ただひたすら自身のことばかり考え、”研究される側”から”研究する側”となり殆どの人間を下に見ています。またチャーリイ・ゴードンは恋愛もしますが、自身の精神年齢なども仇となりかなりの苦労をします。
しかしチャーリイ・ゴードンを何よりも苦しめたのが、チャーリイ・ゴードンと同じ手術を受けて高度な知能を得たネズミのアルジャーノンが徐々に暴力的になり、知能が下がっていくという事実でした。
絶望的な状況で彼の書く日記は徐々にたどたどしいものに戻っていきますが、彼の中の誠実さも徐々に戻っていきます。
読んだ感想
「アルジャーノンに花束を」を読んで私が感じたのは”本当の幸せというのはなんだろうか”、”本当に残酷なこととは一体なんだろうか”ということでした。
人には誰でも夢や目標があると思いますが、それが達成されたとき、その人は本当に幸せになれるのでしょうか。

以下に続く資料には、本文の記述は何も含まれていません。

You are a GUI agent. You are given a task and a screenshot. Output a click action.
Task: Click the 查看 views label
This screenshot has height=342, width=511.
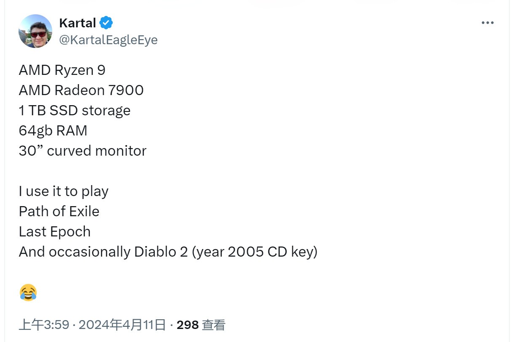214,325
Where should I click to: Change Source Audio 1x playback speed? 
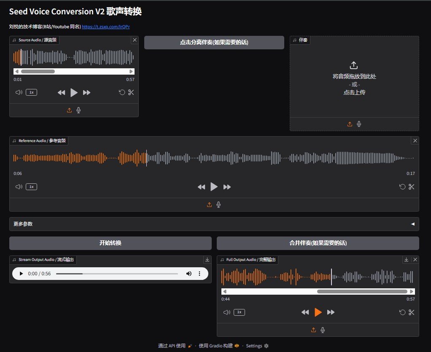(31, 92)
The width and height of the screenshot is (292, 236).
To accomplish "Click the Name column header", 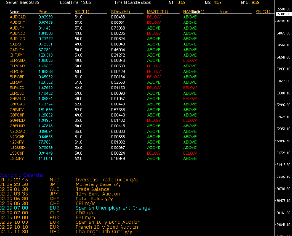I will tap(14, 11).
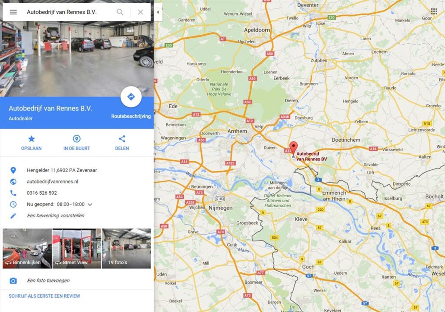Save place with the Opslaan star

[x=31, y=139]
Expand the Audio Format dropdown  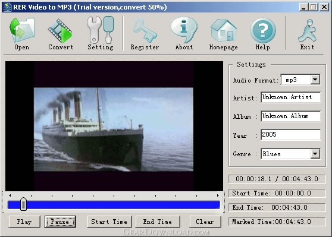click(x=315, y=80)
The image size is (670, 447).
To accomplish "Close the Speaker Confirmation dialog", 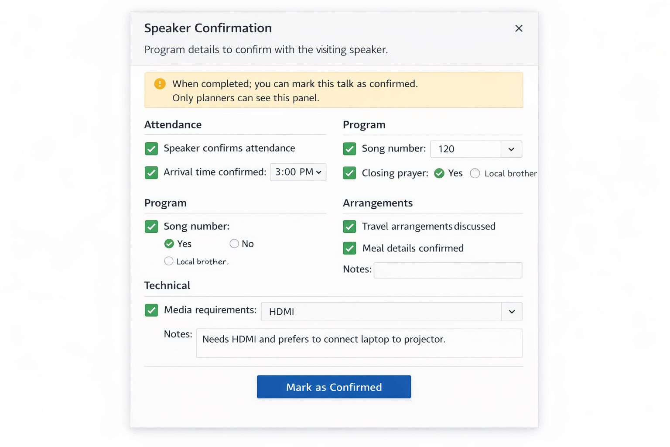I will 518,28.
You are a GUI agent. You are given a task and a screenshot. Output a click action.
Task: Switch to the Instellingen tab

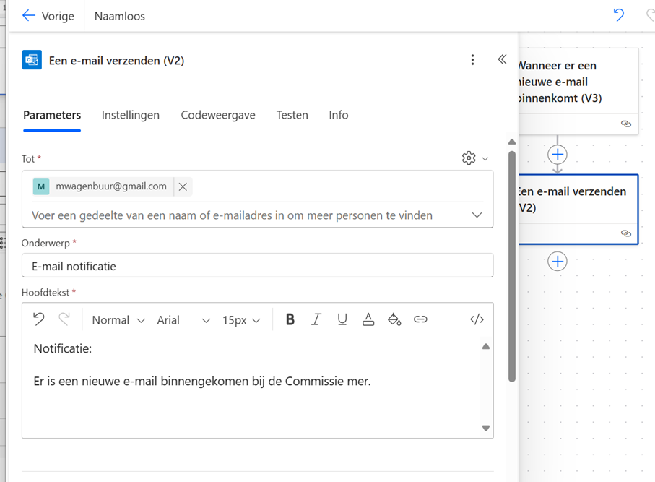pyautogui.click(x=131, y=114)
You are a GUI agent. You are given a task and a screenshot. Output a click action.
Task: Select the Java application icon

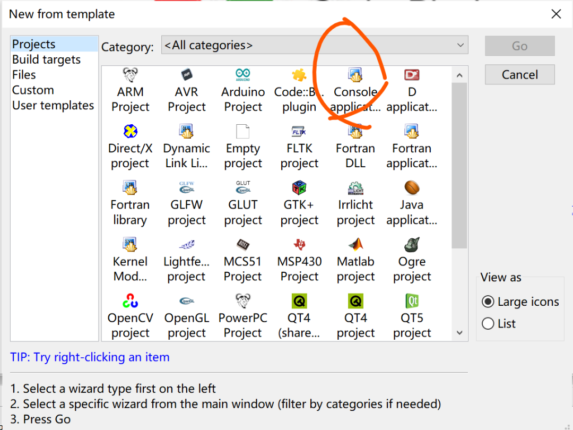(412, 188)
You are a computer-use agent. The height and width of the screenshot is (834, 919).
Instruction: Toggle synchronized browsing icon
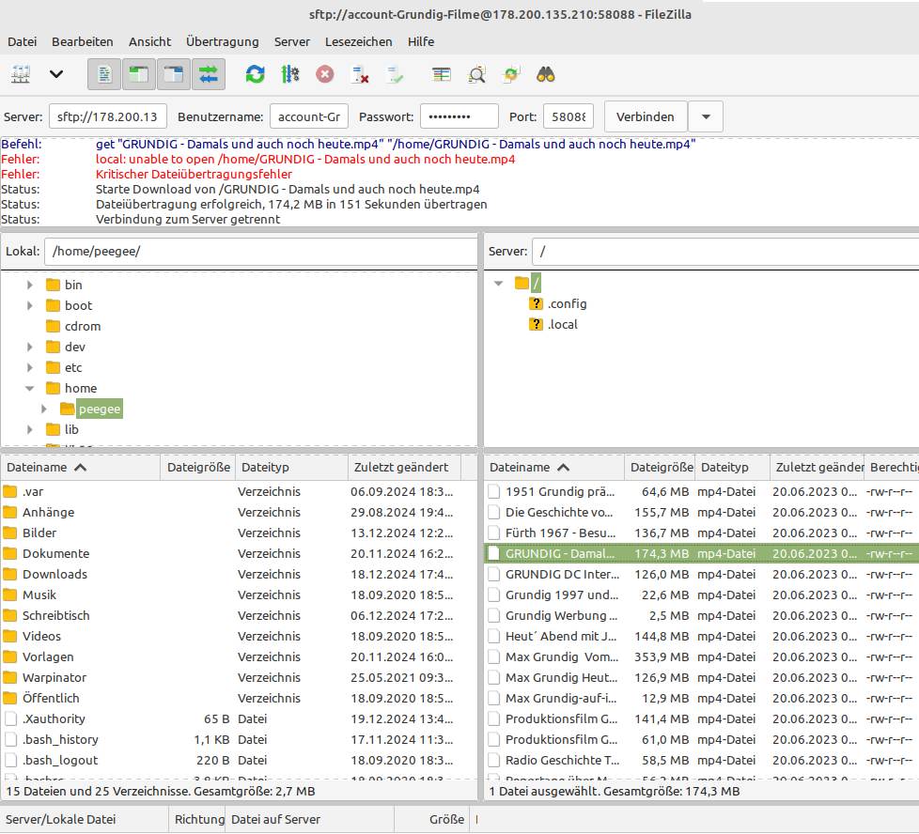(x=511, y=74)
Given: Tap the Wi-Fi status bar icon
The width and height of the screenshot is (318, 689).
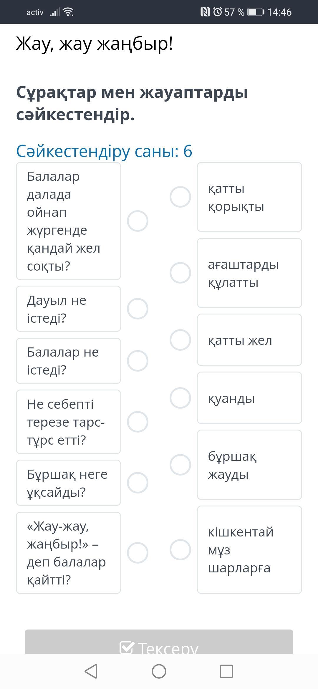Looking at the screenshot, I should (69, 12).
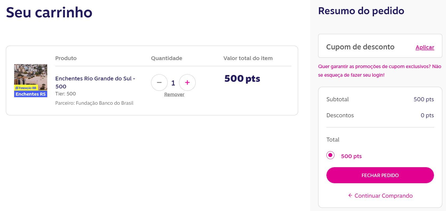Click the back arrow beside Continuar Comprando
Screen dimensions: 446x211
click(x=350, y=196)
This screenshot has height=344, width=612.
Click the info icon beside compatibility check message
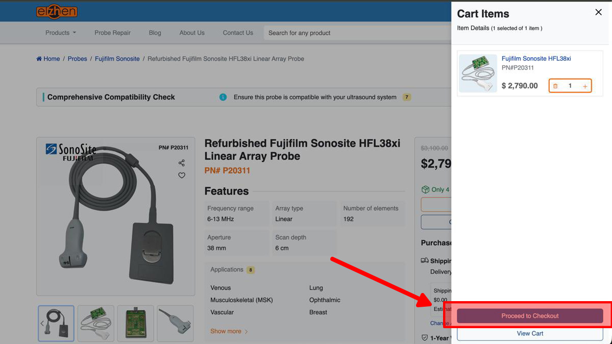223,96
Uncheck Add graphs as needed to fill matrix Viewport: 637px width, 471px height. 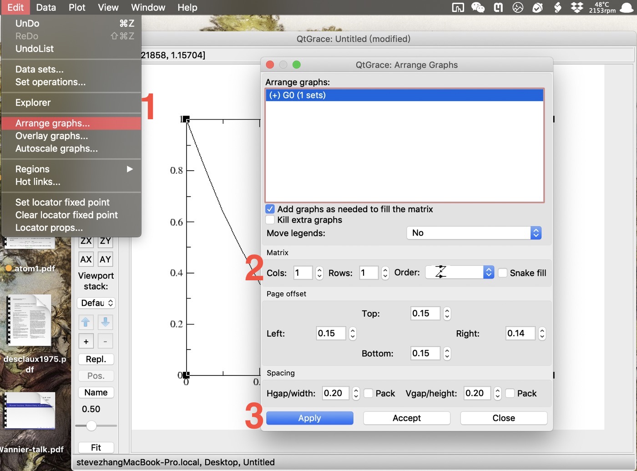[x=270, y=209]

勿論目標が達成されてそのまま幸せになれる人もたくさんいると思いますが、私の知り合いでも”目標を達成したことにより傲慢になり、周囲の人間から嫌われるようになった人”というのがいます。
その人が人間的に問題があるとか、その人が幸せでないと言うつもりはありませんが、少なくとも私がその人と同じ状況になったとしたら、私はあまり自分のことを幸せだと感じないのではないかと思います。